Fiscal policy also changes the burden of future taxes. When the government runs an expansionary fiscal policy, it adds to its stock of debt. Because the government will have to pay interest on this debt (or repay it) in future years, expansionary fiscal policy today imposes an additional burden on future taxpayers. Just as the government can use taxes to transfer income between different classes, it can run surpluses or deficits in order to transfer income between different generations.

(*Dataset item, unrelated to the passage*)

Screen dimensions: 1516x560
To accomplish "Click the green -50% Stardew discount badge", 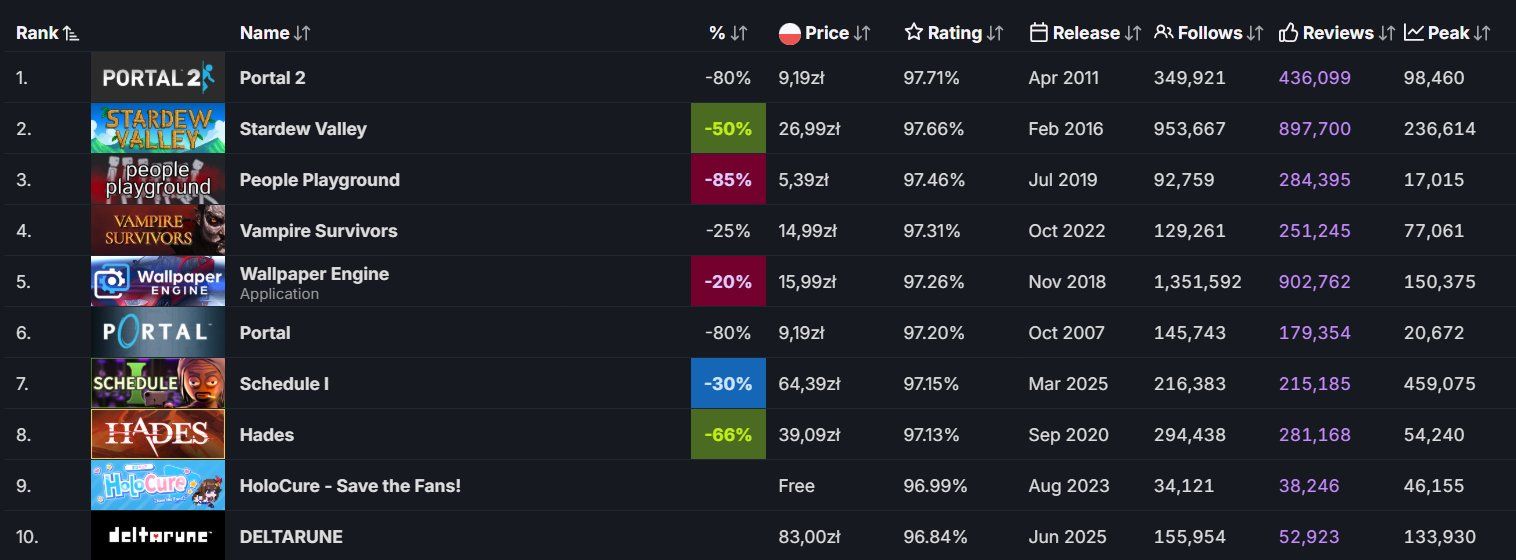I will [x=728, y=129].
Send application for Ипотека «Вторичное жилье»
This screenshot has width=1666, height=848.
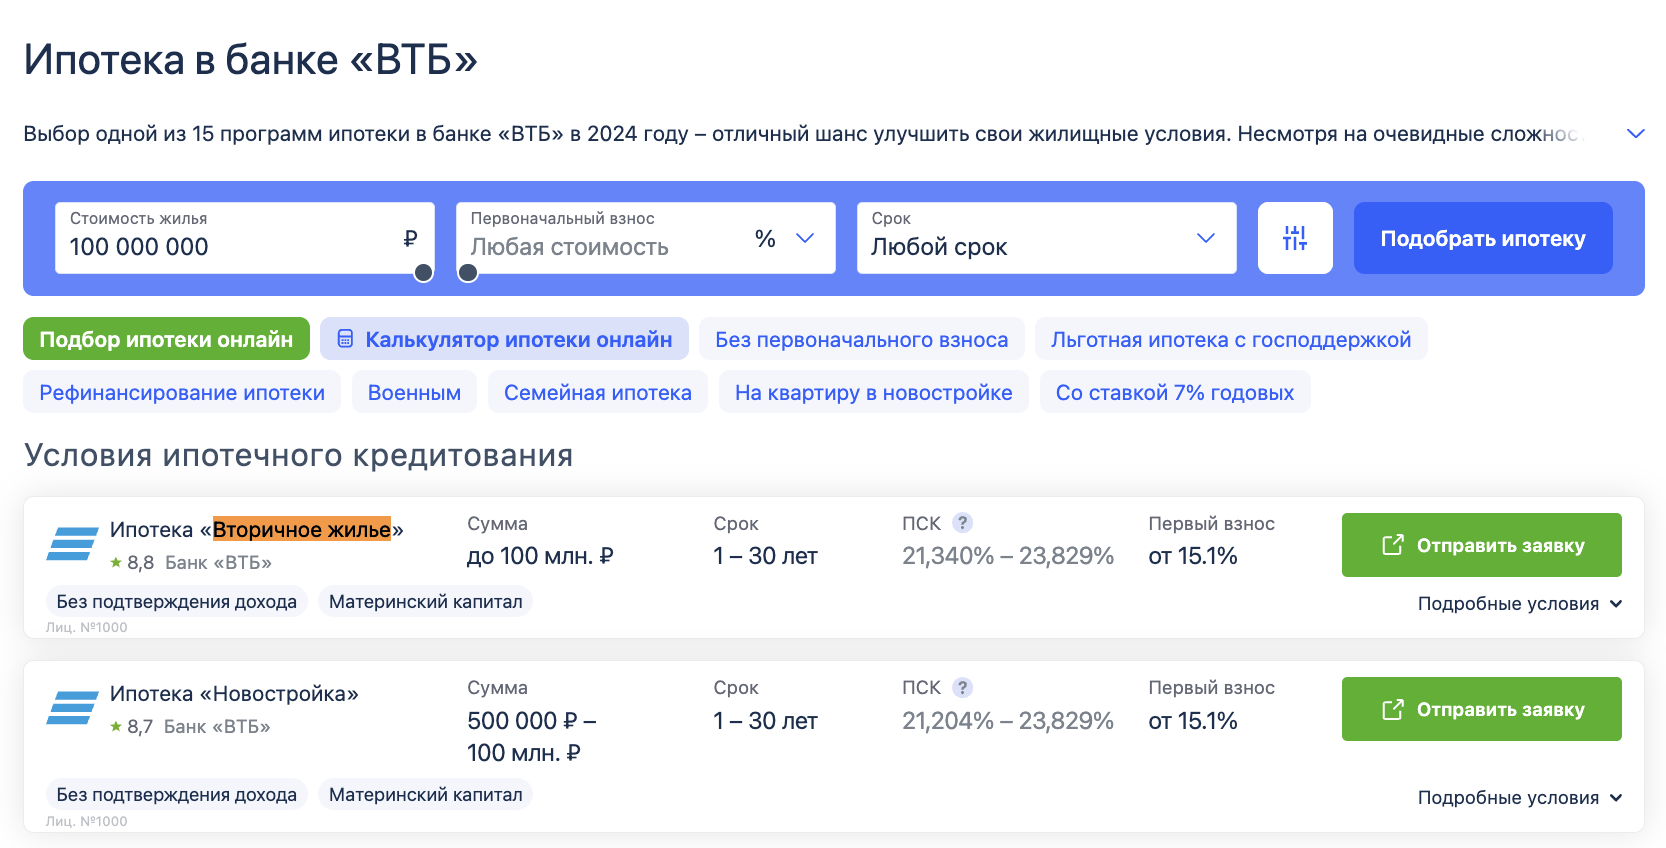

Some economists have argued that this effect of fiscal policy on future taxes will lead consumers to change their saving. Recognizing that a tax cut today means higher taxes in the future, the argument goes, people will simply save the value of the tax cut they receive now in order to pay those future taxes. The extreme of this argument, known as Ricardian equivalence, holds that tax cuts will have no effect on national saving because changes in private saving will exactly offset changes in government saving. If these economists were right, then my earlier statement that budget deficits crowd out private investment would be wrong. But if consumers decide to spend some of the extra disposable income they receive from a tax cut (because they are myopic about future tax payments, for example), then Ricardian equivalence will not hold; a tax cut will lower national saving and raise aggregate demand. Most economists do not believe that Ricardian equivalence characterizes consumers’ response to tax changes.

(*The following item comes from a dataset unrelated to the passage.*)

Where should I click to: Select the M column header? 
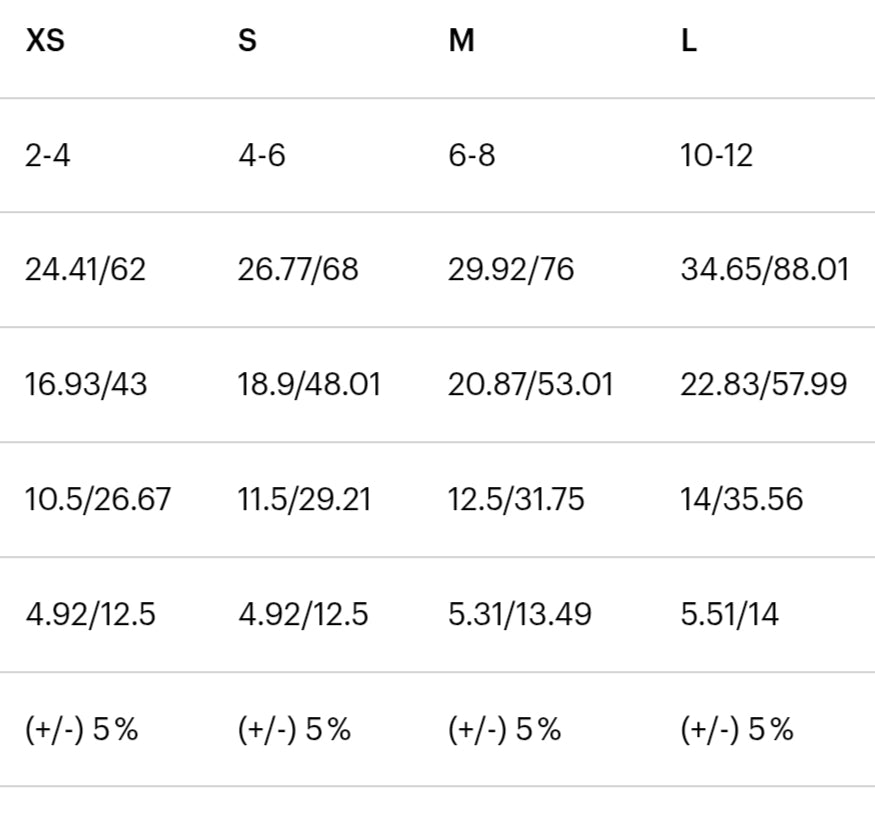461,40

In addition to its effect on aggregate demand and saving, fiscal policy also affects the economy by changing incentives. Taxing an activity tends to discourage that activity. A high marginal tax rate on income reduces people’s incentive to earn income. By reducing the level of taxation, or even by keeping the level the same but reducing marginal tax rates and reducing allowed deductions, the government can increase output. “Supply-side” economists argue that reductions in tax rates have a large effect on the amount of labor supplied, and thus on output (see supply-side economics). Incentive effects of taxes also play a role on the demand side. Policies such as investment tax credits, for example, can greatly influence the demand for capital goods.
The greatest obstacle to proper use of fiscal policy—both for its ability to stabilize fluctuations in the short run and for its long-run effect on the natural rate of output—is that changes in fiscal policy are necessarily bundled with other changes that please or displease various constituencies. A road in Congressman X’s district is all the more likely to be built if it can be packaged as part of countercyclical fiscal policy. The same is true for a tax cut for some favored constituency. This naturally leads to an institutional enthusiasm for expansionary policies during recessions that is not matched by a taste for contractionary policies during booms. In addition, the benefits from expansionary policy are felt immediately, whereas its costs—higher future taxes and lower economic growth—are postponed until a later date. The problem of making good fiscal policy in the face of such obstacles is, in the final analysis, not economic but political.